Praising the efforts of Chase Carey, Stefano Domenicali’s predecessor as F1 CEO, Maffei said Carey had identified the first crucial steps that helped secure F1’s incredible growth, namely securing a new Concorde Agreement with the teams, but admitted that, with hindsight, Carey might not have gotten the job had Liberty Media known more about the sport.

“There was so much we didn’t know about Formula 1 when we bought it,” he said.

“We had the right idea that this was a great global franchise that had been built for a long time but it had stalled over the five or 10 years prior to our purchase, hadn’t opened up and recognised a changed world of social media and how the media business had changed.

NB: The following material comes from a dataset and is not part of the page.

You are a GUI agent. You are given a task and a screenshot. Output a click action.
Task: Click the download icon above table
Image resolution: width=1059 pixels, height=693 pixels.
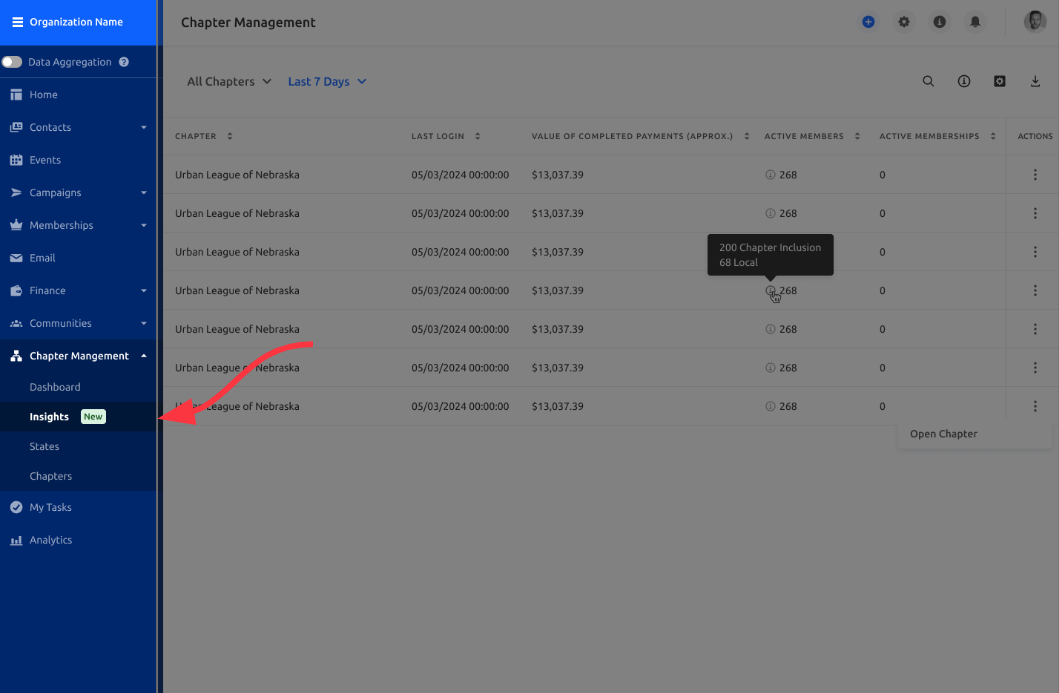(x=1035, y=81)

“It hadn’t been willing to invest in the United States, hadn’t really thought about marketing and research, so we were right about some of those ideas that this opportunity was there.

“But if I’d probably known all the things I know now, I’m not sure I would have led to Chase. Chase did an unbelievably good job, and we [and the F1 fans] owe Chase an unbelievable debt of gratitude.

“What I knew was that Chase would be a guy who would point a north star at the things that we needed. And really the most important thing was getting the teams on board for a new Concorde Agreement.

“Having an outsider who had credibility, who was implacable and thoughtful, built great relations and just kept pushing towards that north star of getting the Concorde Agreement done, Chase was the right person, absolutely for that. He did an amazing job.

“We knew his history, we’d controlled Direct TV when he ran it. He’d gone back to work for Rupert [Murdoch]. I had told him for several years ‘Chase, I got your next job’, because we knew we were working on Formula 1, and he would just roll his eyes at me and say, ‘Right, what do I know about motorsports’?

“I’d say, ‘What we need is a guy who’s going to set the right tone and drive the right direction’. We ended up hiring several people, including Ross Brawn and Shaun Bratches, who helped him dramatically. Ross, in particular, knew a lot about motorsports. But, really, Chase being able to point that north star was the absolute critical difference.”